Announcement

Collapse
No announcement yet.
X
  • Filter
  • Time
  • Show
Clear All
new posts

  • How to use and interpret Zero Inflated Poisson

    I am working on an academic research that seeks to analyze the influence of precipitation on the occurrence of traffic accidents. I'm using Poisson's regression because it fits nicely to counting. I have data from municipalities in the state of Minas Gerais located in Brazil and the number of accidents occurred in these municipalities during the period from 2010 to 2015. It turns out that the dependent variable being "accidents" occurs that many zeros appear causing a subdispersion (the data exhibit less Variation than expected) in the chart. I thought of using Zero Inflated Poisson to eliminate the zeros. But I do not know how to use. What should I select in Stata?

    Click image for larger version

Name:	STATA 01.jpg
Views:	1
Size:	162.6 KB
ID:	1370411



    Click image for larger version

Name:	STATA 02.jpg
Views:	1
Size:	135.3 KB
ID:	1370412

  • #2
    First, I would not use the graphical user interface for anything but playing around with Stata or for a "quick and dirty" one-off to get a rough sense of some result that you do not plan to share with anyone else. For any analysis you intend for others to see, you need to document your code in a do file and the output in a log file.

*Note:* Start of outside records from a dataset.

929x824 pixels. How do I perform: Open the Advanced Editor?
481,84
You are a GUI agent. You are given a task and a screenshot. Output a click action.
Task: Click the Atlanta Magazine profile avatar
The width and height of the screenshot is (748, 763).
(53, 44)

    The zero-inflated Poisson command estimates a model in which the distribution of the outcome is a two-component mixture. One component is a distribution that is all zero. The other component is a Poisson distribution. The command estimates the rate parameter of the Poisson distribution (or coefficients of a linear expression which give the rate parameter) and also the proportion of the mixture that comes from each component. The syntax of the -zip- command itself reflects this.

    Code:
    zip numacc precipitacao tempo temposq, inflate(...) // AND PERHAPS OTHER OPTIONS SUCH AS exposure(), offset(), vce(), etc.
    The -inflate()- option specifies the variables that predict the probability of an observation being in the all-zero component of the mixture. That is, you can model the probability of an observation's being an all-zero observation in terms of other variables in the model. You list those variables in the -inflate()- option and Stata will estimate the probability of being in the all-zero component for each observation by fitting a logistic regression model. (There is also an option to use a probit model instead.) So, for example, if you think that precipitacao affects the probability of being in the all-zero component of the distribution you would code
    Code:
    zip numacc precipitacao tempo temposq, inflate(precipitacao)
    If you don't have any variables that you think predict that, you can just specify -inflate(_cons)-, and then Stata will calculate that probability on the assumption that it is the same for all observations.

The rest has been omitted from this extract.